Reviews
Sister Drum
by Dadawa
(Warners 4509 99592 CD)
Consistent with the pop industry’s interest in detecting and appropriating the exotic, Dadawa falls into the same safe-ish category as Ofra Haza or Enya. It means that Sister Drum is probably heading for a big marketing push with plenty of ‘cross-over potential’. But marketing and hi-tech studio procedures can hide a myriad of issues.
Foremost among these is whether the album should exist at all. Authentic Tibetan musicians have been forced into exile due to the Chinese invasion and continued occupation of their country. The creators of this album – which purports to be inspired by Tibetan culture and spirituality – are both Chinese.

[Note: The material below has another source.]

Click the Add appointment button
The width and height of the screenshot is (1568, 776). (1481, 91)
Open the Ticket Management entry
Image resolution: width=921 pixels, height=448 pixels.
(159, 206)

Singer Dadawa – real name Zhe Zheqin – is Canton-born, and composer He Xuntian is from Shanghai. To be fair, Xuntian has a long-standing interest in Tibetan music. In Sister Drum he blends awesome Tibetan horns and chanting, with Chinese language songs and Western synthesized washes of sound. The songs’ lyrics are shot through with Tibetan themes and Buddhist mantras. ‘Sky Burial’, for example, addresses in poetic fashion the Tibetan custom of leaving bodies on mountainsides to be eaten by vultures. Despite what seems to be a genuine sympathy with Tibetan music on the parts of Dadawa and Xuntian, you cannot ignore the fact that since 1949 China has set out to destroy Tibetan culture and turn the country into just another part of China. One must assume that this record has somewhere along the way gained official sanction and so is also playing a part in the dilution of authentic Tibetan culture. Musical tourism is not unusual in global pop music. But when the culture appropriated is struggling for its own survival and its enemy is doing the appropriating, there are serious grounds for concern.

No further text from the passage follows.